Pertence ao Código de Processo Penal (DL n.º 78/87, de 17 de Fevereiro)
Este artigo estabelece as regras sobre recursos em processos sumários, que são processos penais simplificados usados para crimes menos graves. A regra principal é clara: apenas a sentença final ou um despacho que termine o processo podem ser alvo de recurso — não se pode recorrer de decisões intermédias. O prazo para apresentar o recurso começa a contar a partir do momento em que a pessoa recebe a cópia da gravação da sentença, salvo em situações muito específicas previstas noutro artigo do código. Esta limitação existe porque os processos sumários visam ser mais rápidos e eficientes, evitando que se prolonguem indefinidamente através de recursos sobre cada decisão do tribunal.
João é condenado a uma multa em processo sumário. Pode recorrer da sentença final, mas apenas após receber a cópia da gravação. Se o tribunal tiver recusado uma prova durante o julgamento, João não pode recorrer apenas dessa decisão — terá de esperar pela sentença final e incluir a questão no seu recurso.

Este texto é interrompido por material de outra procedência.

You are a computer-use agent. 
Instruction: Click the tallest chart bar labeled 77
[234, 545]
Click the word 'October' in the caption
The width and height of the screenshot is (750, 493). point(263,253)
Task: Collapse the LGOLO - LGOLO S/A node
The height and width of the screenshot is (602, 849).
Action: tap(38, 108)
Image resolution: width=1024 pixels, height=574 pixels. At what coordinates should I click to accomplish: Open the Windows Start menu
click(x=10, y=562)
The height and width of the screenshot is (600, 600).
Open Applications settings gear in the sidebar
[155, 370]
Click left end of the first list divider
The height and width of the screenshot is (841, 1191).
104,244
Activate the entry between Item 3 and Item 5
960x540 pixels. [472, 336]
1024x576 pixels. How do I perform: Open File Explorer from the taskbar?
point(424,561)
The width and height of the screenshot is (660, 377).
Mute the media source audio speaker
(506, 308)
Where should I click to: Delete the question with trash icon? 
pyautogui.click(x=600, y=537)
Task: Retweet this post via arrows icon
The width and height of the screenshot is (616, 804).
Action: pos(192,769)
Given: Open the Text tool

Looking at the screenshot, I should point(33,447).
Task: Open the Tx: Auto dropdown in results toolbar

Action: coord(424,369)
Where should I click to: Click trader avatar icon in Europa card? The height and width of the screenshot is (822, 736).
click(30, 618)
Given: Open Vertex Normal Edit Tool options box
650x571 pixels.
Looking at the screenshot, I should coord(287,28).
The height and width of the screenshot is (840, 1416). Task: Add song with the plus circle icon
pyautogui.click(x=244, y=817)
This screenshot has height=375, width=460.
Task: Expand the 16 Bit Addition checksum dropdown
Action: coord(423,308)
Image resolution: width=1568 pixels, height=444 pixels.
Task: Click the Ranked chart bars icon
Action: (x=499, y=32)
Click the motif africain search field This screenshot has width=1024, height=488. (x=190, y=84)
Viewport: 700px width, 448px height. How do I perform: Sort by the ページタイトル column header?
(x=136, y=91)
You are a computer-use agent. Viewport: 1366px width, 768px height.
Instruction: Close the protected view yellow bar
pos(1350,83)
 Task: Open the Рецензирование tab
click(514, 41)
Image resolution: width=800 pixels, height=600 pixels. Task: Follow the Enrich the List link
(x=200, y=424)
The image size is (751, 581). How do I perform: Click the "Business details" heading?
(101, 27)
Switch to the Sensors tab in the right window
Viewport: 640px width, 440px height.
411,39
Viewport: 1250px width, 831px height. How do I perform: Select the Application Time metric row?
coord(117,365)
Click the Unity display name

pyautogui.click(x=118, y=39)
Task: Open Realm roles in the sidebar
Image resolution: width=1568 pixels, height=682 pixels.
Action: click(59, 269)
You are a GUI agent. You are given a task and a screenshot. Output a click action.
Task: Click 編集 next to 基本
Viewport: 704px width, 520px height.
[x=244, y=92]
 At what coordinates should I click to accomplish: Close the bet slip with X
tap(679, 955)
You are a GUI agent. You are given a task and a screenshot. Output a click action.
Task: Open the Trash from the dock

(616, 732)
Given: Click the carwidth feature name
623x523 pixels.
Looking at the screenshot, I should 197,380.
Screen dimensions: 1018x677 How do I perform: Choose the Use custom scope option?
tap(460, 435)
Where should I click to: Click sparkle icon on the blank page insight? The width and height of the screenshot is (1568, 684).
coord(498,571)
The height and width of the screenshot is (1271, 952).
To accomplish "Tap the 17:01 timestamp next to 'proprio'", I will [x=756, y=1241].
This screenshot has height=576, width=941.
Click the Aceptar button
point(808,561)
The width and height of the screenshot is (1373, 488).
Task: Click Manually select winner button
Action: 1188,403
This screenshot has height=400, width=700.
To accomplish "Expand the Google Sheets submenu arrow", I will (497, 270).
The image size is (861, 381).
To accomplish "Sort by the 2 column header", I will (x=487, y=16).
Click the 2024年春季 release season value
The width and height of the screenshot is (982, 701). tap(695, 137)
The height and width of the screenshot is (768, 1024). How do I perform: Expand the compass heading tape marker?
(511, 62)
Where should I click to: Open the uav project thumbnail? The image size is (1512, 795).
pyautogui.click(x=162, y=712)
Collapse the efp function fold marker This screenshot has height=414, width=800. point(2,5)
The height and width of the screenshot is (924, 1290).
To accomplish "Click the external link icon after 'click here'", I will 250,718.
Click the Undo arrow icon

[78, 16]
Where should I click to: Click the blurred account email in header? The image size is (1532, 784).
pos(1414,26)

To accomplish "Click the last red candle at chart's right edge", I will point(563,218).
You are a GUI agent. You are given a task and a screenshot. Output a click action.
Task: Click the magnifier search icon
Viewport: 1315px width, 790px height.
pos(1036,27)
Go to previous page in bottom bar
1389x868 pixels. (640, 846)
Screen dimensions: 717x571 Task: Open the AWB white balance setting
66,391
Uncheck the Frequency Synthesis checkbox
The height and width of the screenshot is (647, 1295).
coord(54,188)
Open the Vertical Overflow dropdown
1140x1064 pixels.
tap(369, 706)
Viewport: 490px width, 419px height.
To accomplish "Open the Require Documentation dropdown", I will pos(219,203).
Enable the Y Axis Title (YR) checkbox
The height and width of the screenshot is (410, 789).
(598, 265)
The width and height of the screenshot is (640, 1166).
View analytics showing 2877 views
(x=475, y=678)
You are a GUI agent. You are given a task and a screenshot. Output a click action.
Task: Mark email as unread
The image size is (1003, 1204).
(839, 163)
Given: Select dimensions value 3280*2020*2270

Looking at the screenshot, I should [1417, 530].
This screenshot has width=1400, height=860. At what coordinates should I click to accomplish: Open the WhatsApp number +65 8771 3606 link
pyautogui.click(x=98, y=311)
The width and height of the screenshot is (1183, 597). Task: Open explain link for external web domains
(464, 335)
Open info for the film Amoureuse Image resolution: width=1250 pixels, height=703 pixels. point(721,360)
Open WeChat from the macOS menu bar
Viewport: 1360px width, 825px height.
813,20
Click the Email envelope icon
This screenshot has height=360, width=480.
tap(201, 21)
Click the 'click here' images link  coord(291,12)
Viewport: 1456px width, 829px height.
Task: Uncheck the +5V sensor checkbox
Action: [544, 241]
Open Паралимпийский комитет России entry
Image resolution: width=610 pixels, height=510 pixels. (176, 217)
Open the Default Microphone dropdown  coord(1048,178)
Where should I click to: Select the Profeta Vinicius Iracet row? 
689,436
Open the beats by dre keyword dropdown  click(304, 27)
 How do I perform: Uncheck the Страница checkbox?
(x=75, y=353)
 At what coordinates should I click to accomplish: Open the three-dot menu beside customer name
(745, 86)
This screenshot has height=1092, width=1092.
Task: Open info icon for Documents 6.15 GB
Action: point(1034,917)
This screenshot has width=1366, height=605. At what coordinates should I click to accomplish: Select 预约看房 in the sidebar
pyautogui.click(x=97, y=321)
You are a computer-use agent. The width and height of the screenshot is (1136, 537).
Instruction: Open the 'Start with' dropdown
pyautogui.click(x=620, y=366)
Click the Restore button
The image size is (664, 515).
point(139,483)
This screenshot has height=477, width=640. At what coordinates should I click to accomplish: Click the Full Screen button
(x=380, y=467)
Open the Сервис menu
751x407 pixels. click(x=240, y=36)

O tribunal emite um despacho arquivando o processo antes da condenação. Este despacho também pode ser recorrido, pois encerra o processo, mesmo não sendo uma sentença. O prazo conta-se a partir da entrega da gravação desse despacho.
Durante o julgamento, o juiz nega a produção de uma testemunha que a defesa pretendia ouvir. Esta decisão intermédia não pode ser recorrida isoladamente em processo sumário, apenas após a sentença final, se existirem motivos para recurso.